- **Input data**
*** Block opens ***

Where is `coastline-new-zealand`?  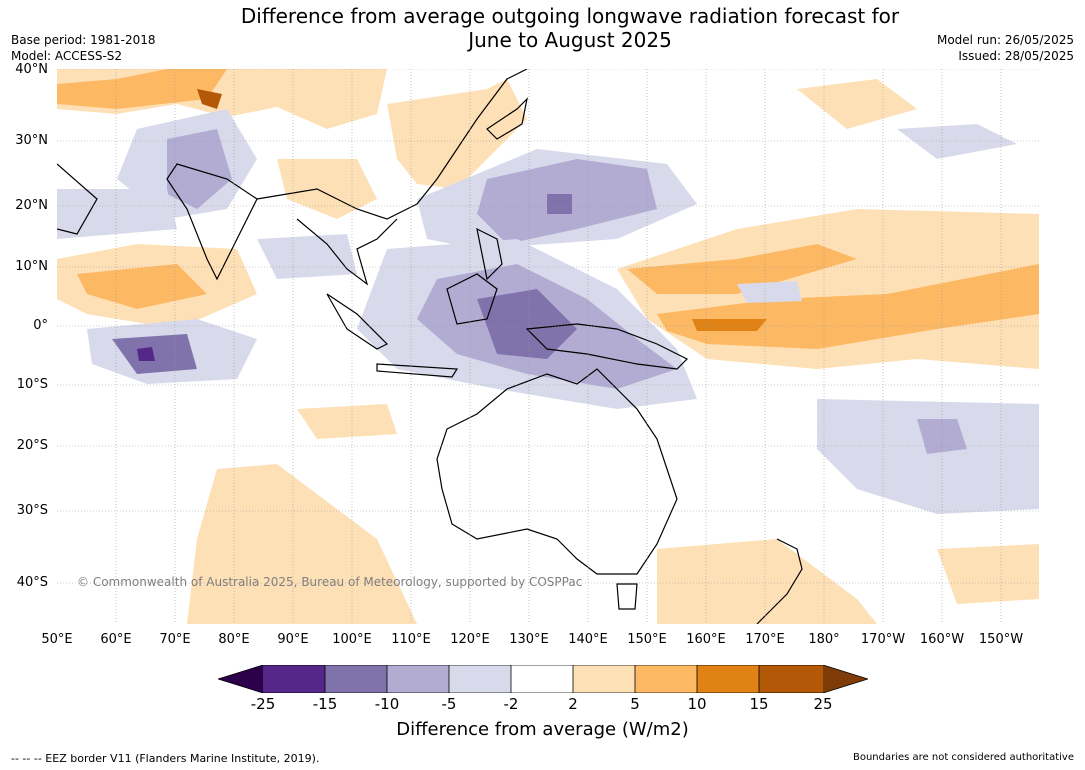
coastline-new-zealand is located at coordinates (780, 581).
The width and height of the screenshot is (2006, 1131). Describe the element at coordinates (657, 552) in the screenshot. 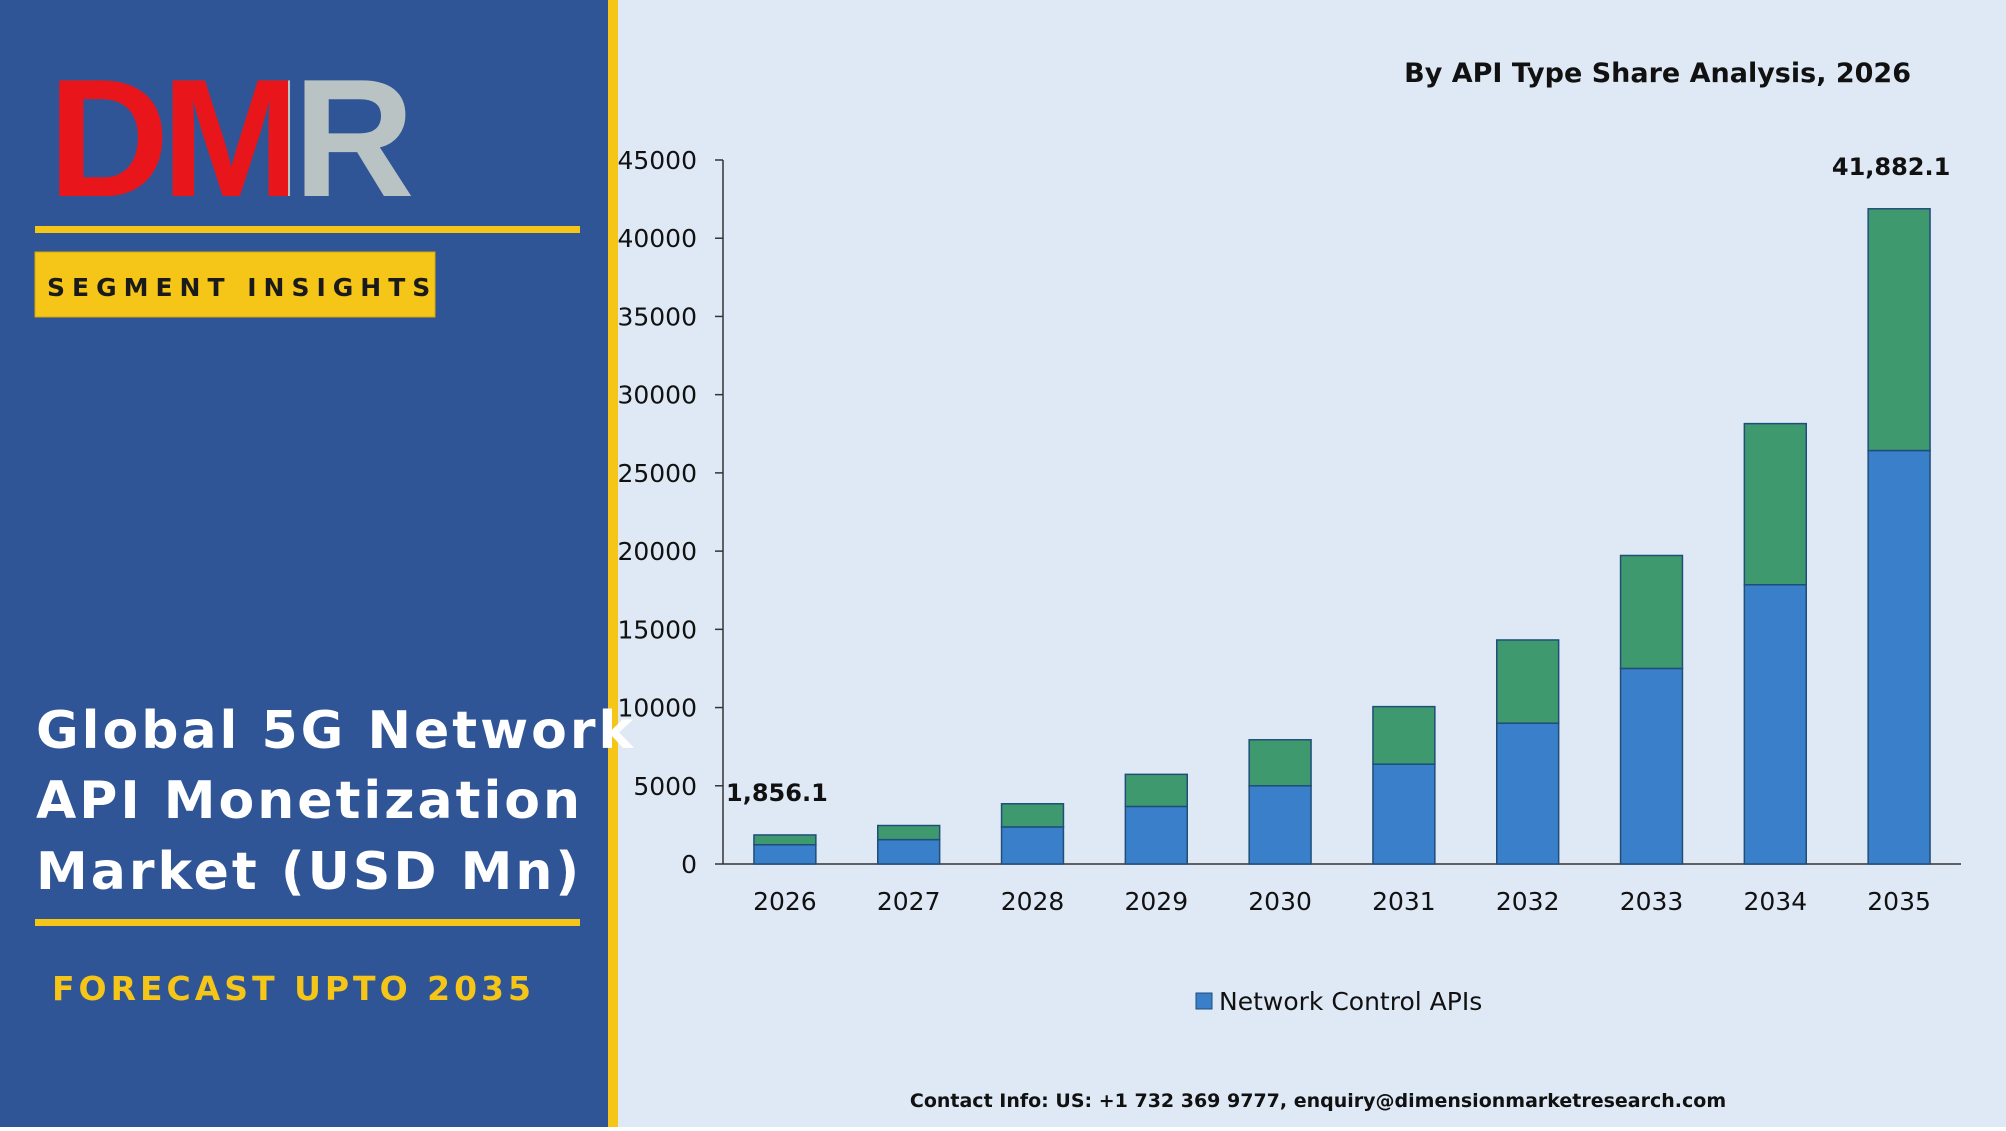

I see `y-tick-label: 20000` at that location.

*** Block closes ***
*** Block opens ***

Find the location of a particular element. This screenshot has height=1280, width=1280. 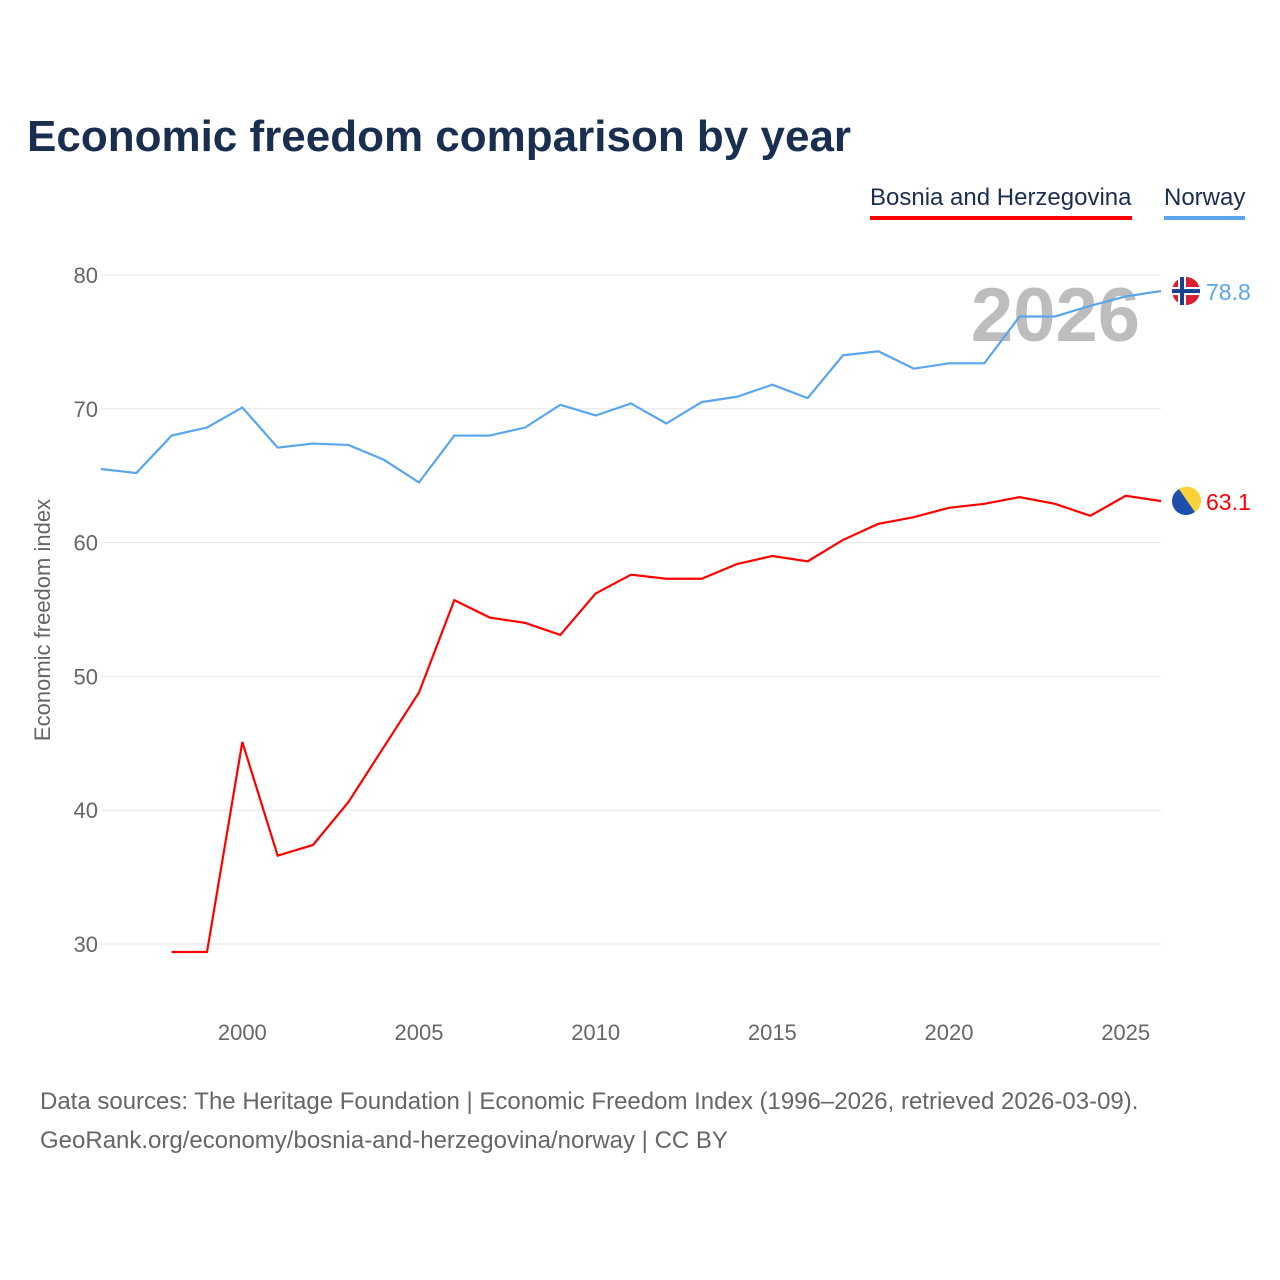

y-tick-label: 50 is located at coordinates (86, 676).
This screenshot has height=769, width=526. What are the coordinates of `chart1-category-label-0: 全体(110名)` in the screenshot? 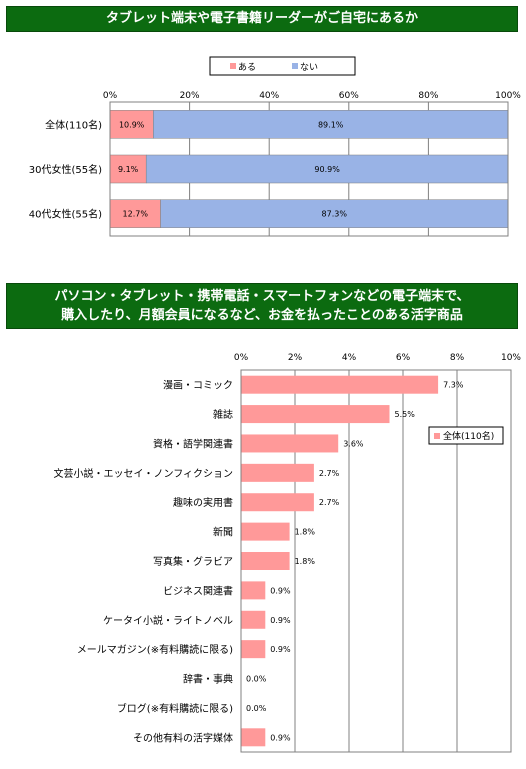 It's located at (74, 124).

*** Block closes ***
*** Block opens ***

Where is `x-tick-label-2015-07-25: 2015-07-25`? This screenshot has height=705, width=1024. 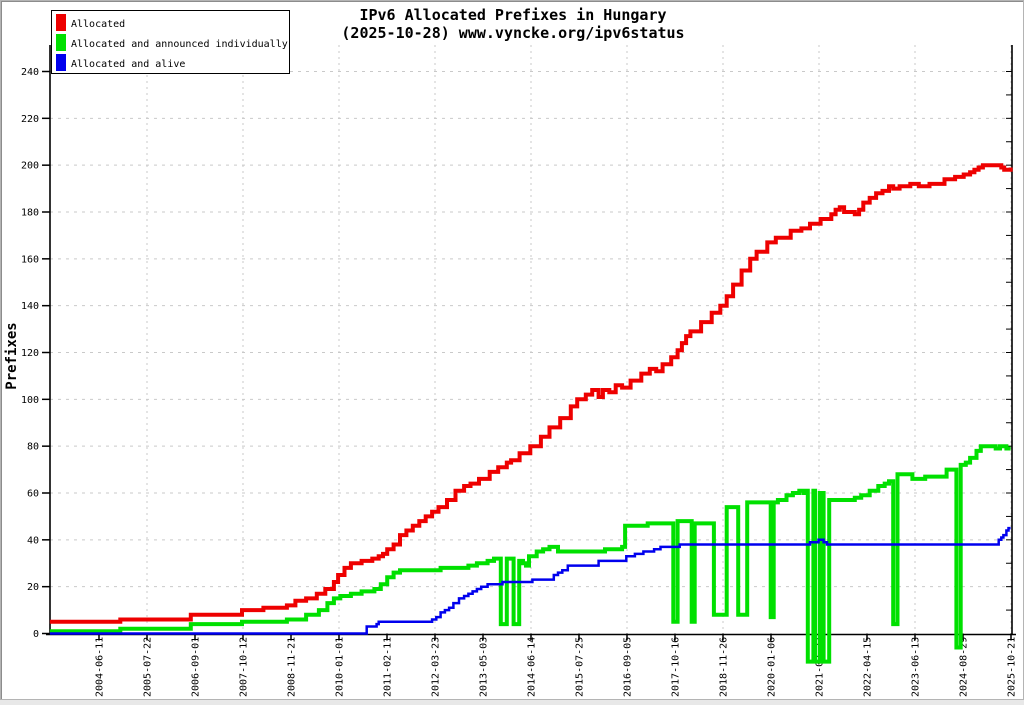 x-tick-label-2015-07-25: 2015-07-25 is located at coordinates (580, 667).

*** Block closes ***

- **Aim of the exercise**
Output the lines between the one holding "The width and" and the one holding "at that location.", inclusive, exactly as they appear in the records. Leave the pictures out.

- **Expected output**
The width and height of the screenshot is (2006, 1131). Describe the element at coordinates (657, 552) in the screenshot. 

I see `y-tick-label: 20000` at that location.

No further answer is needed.